Les notables de Saint-Robin, petite ville de province, commencent à recevoir des lettres anonymes signées « Le corbeau », dont le contenu est insultant. Ces calomnies visent le docteur Rémi Germain, accusé de pratiques abortives, et d'autres personnes de la ville. Les choses se gâtent lorsque l'un des patients du docteur Germain se suicide, une lettre lui ayant révélé qu'il ne survivrait pas à sa maladie. Le docteur Germain enquête pour découvrir l'identité du mystérieux « corbeau ».
Tourné pour la Continental, compagnie régie par l’occupant, Le Corbeau est le second film d’Henri-George Clouzot après le triomphe rencontré par L’Assassin habite au 21.

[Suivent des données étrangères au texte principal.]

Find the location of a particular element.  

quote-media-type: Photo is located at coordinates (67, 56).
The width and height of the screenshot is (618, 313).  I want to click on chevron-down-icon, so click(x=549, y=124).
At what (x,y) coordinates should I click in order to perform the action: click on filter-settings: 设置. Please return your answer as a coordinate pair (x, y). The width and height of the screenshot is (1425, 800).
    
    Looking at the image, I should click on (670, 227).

Si le corbeau rencontra des difficultés c'est qu'il ne présente pas les Français sous leur meilleurs jours en une époque où l'immense majorité était constituée de résistants unis face à l'ennemi, dans la réalité nous savons bien que celle-ci essayait de s'en sortir. Clouzot fut même interdit de cinéma en 1944 pendant deux ans.

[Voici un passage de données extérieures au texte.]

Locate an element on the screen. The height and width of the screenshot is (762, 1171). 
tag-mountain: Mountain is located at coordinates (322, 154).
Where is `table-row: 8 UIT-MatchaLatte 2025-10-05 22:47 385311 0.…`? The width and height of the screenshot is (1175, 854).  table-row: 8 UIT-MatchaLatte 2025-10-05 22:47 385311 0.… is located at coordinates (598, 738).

Chez Clouzot les personnages sont ambigus, et c'est bien le talent du réalisateur d'arracher les masques des bons comme des méchants pour montrer qu'il y a un peu de l'un dans l'autre, et réciproquement ! Normal dès lors qu'il fut rejeté par les pétainistes de 1943 comme les ''vainqueurs'' de 1944, chacun voulant se retrouver dans une imagerie simpliste qui le montre entièrement dévoué à sa cause. L'autre ne servant qu'à lui permettre de se définir par opposition.
Pour clore le débat je vous renvoie au documentaire de Bertrand Tavernier montrant comment Clouzot loin du portrait grossier des censeurs du PC(F?) aida de nombreux juifs à échapper à la police allemande.

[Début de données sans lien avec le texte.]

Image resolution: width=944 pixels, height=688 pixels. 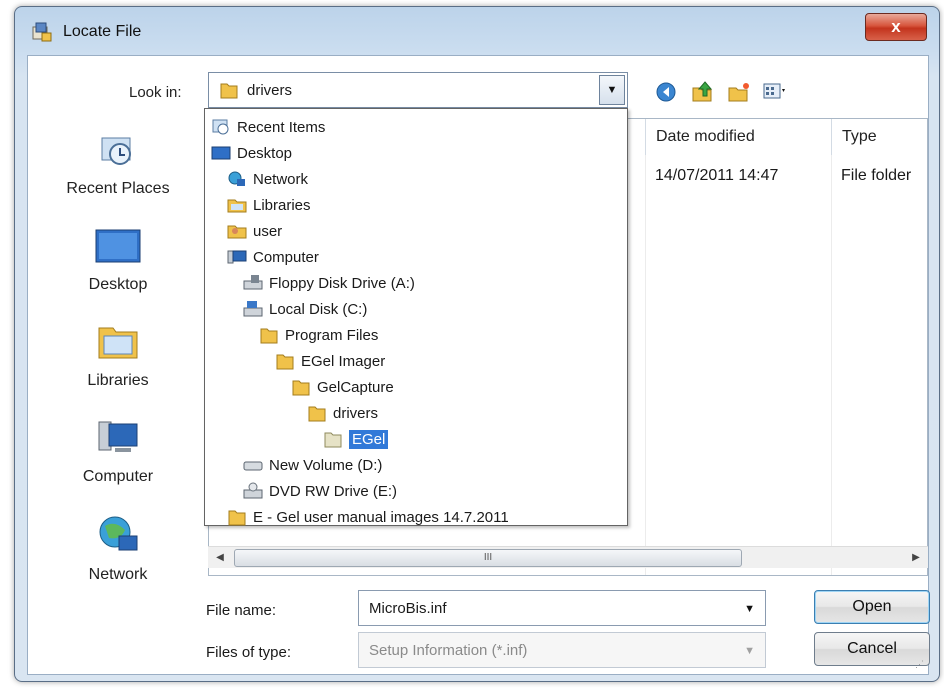 What do you see at coordinates (220, 127) in the screenshot?
I see `recent-items-icon` at bounding box center [220, 127].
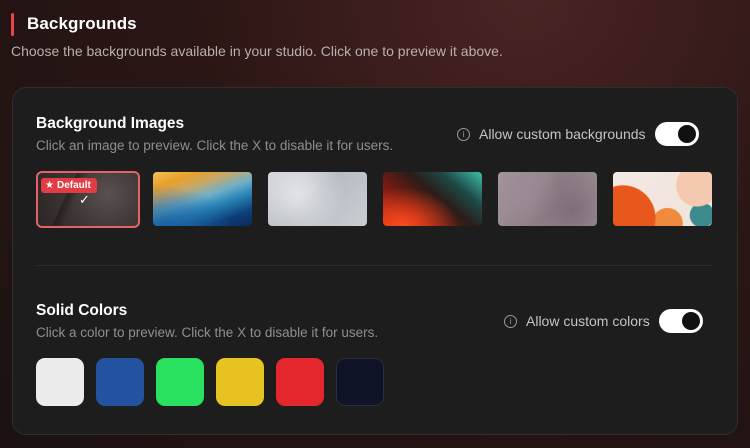  I want to click on color-swatch-blue, so click(120, 382).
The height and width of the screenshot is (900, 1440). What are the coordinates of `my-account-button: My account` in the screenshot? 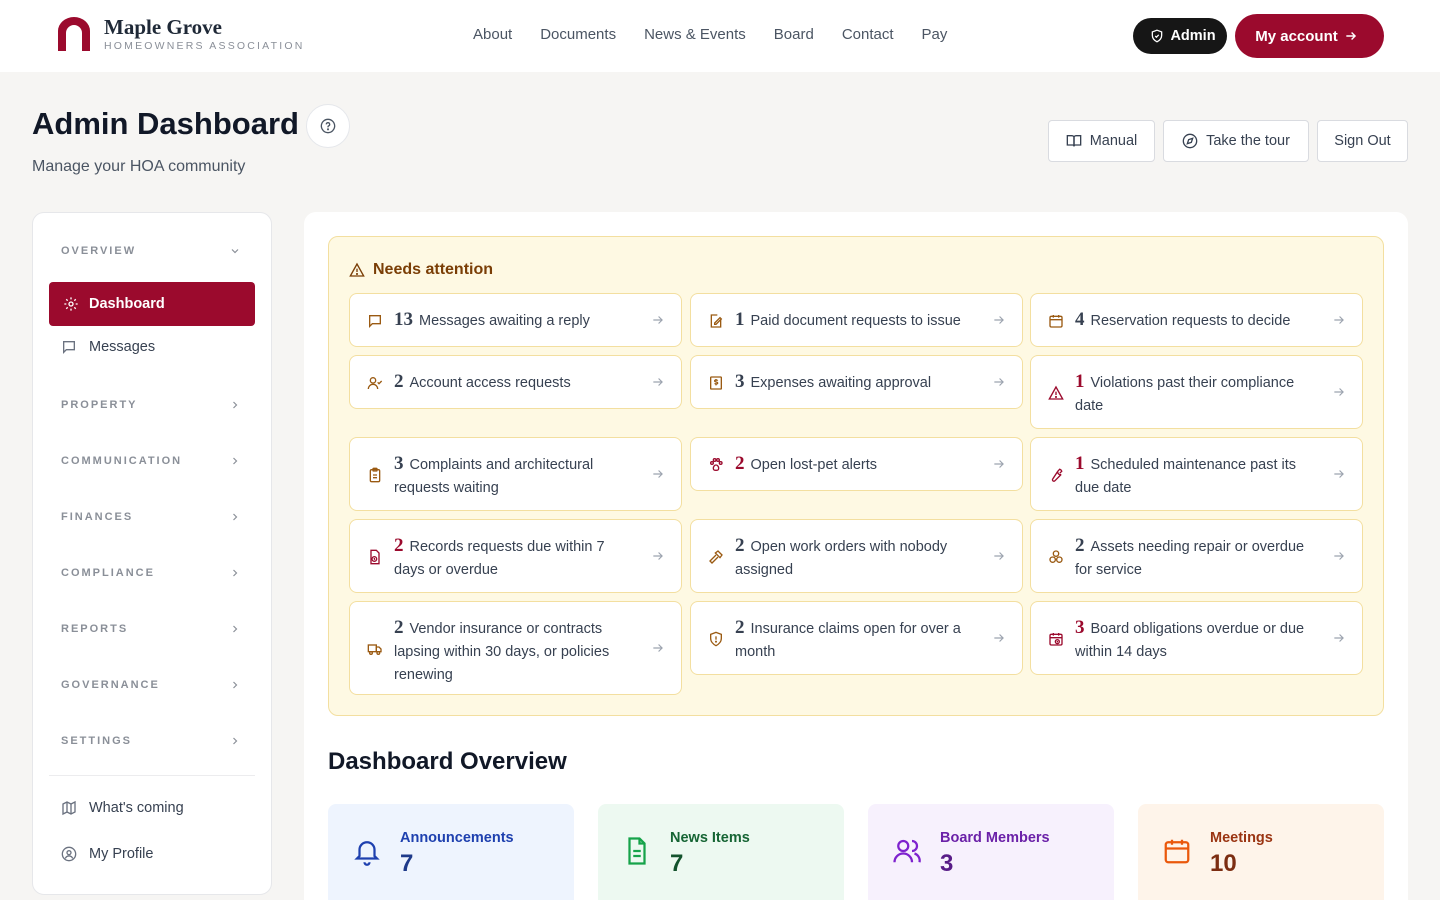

Pour revenir au film, le sujet de ce billet, il importe de s'attarder sur la perfection du scénario qui prend le spectateur, lui donne un indice, lui fait se croire intelligent avant de lui démontrer son erreur. Le suspens reste entier et la réalisation brise les cadres classiques qui avaient fait le succès de L'assassin... Les ombres s'allongent, l'image s'incline comme un fauve prêt à bondir, la profondeur de champ aspire notre regard comme un gouffre s'ouvrant devant nous. Mais je me laisse aller !

N'oublions pas la distribution, Clouzot aime les acteurs plus que les gens, aussi sait-il les mettre en valeur et en sortir le meilleur. Ginette Leclerc, Pierre Larquey, Noël Roquevert, sans oublier Pierre Fresney.
Les polémiques sont loin, reste le plaisir d'observer une faune qui nous ressemble plus que nous le souhaiterions.